■ **ABOUT THIS EXERCISE**: Retype the records word for word, starting at the line that contains "Identify the location" and ending at the end of the records, with both of those lines included. Leave the pictures out of your answer.

=== Section Start ===

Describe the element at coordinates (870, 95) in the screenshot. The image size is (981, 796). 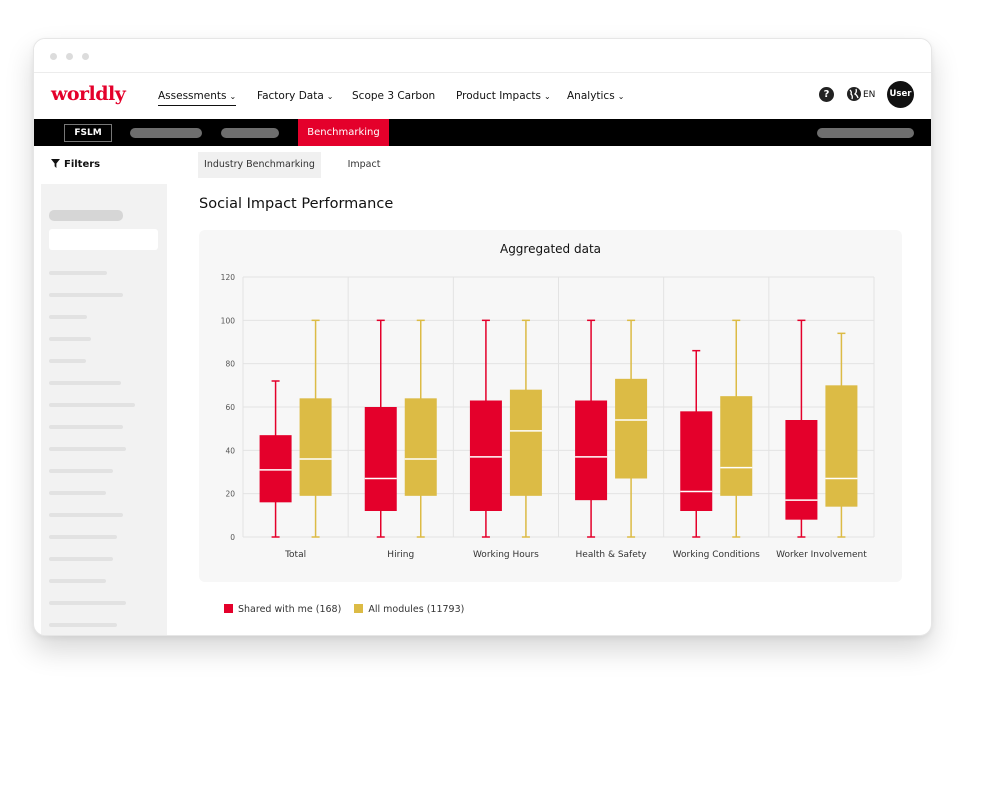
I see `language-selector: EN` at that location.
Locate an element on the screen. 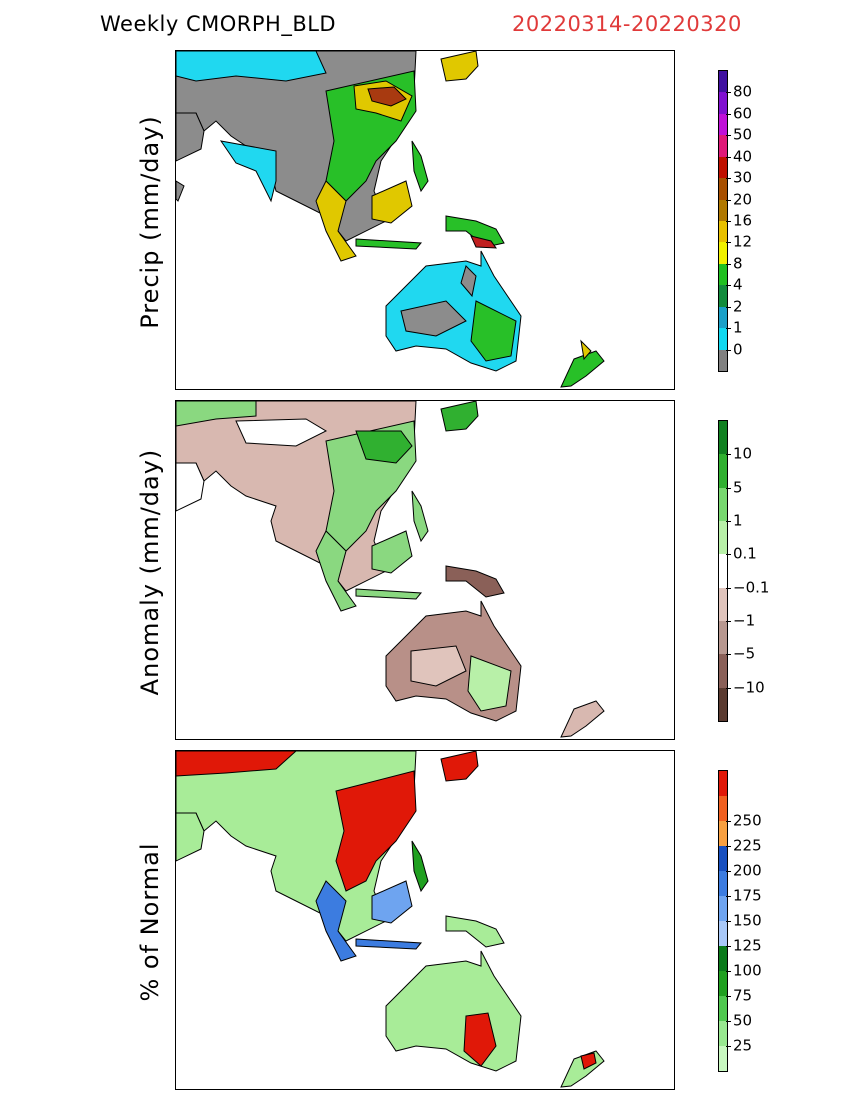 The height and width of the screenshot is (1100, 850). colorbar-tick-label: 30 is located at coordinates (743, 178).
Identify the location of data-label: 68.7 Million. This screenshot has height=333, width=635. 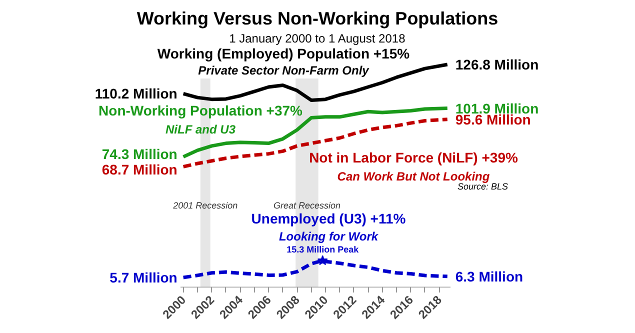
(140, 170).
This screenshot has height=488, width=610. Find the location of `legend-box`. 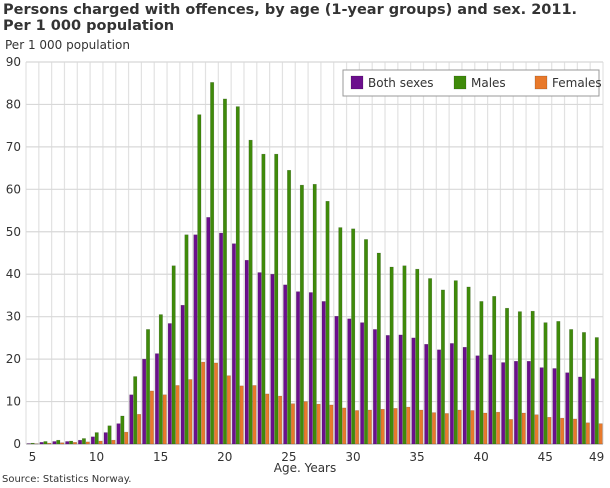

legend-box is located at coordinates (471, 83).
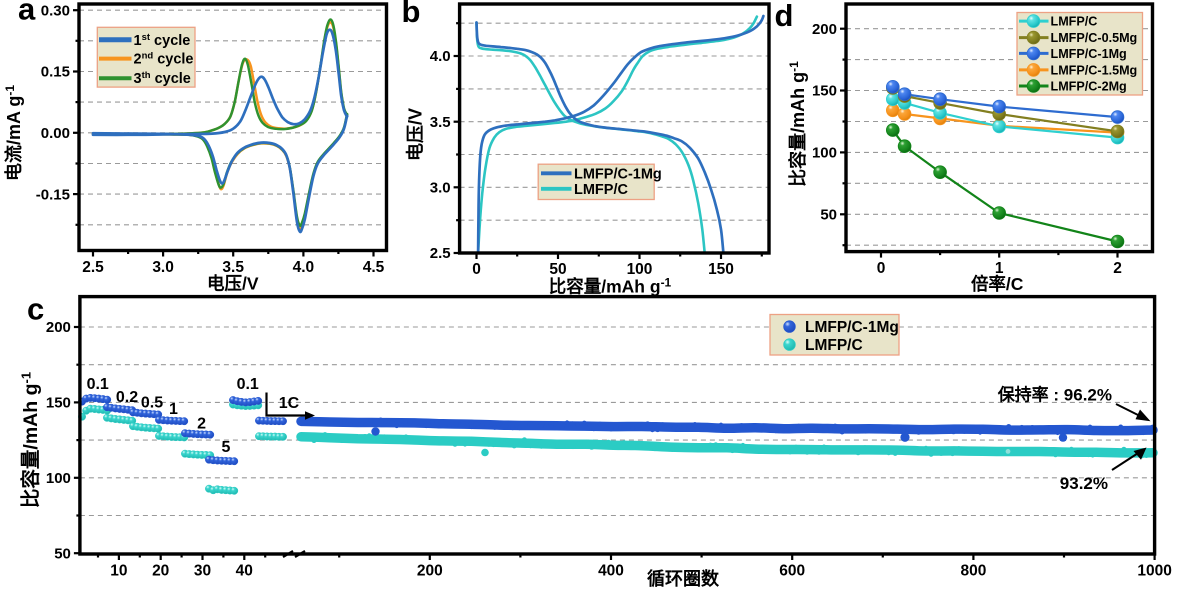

=== Section End ===

■ **RESPONSE BELOW**:
Identify the location of data-label: 68.7 Million. This screenshot has height=333, width=635. 
(140, 170).
This screenshot has height=488, width=610. Find the location of `legend-box`. 

legend-box is located at coordinates (471, 83).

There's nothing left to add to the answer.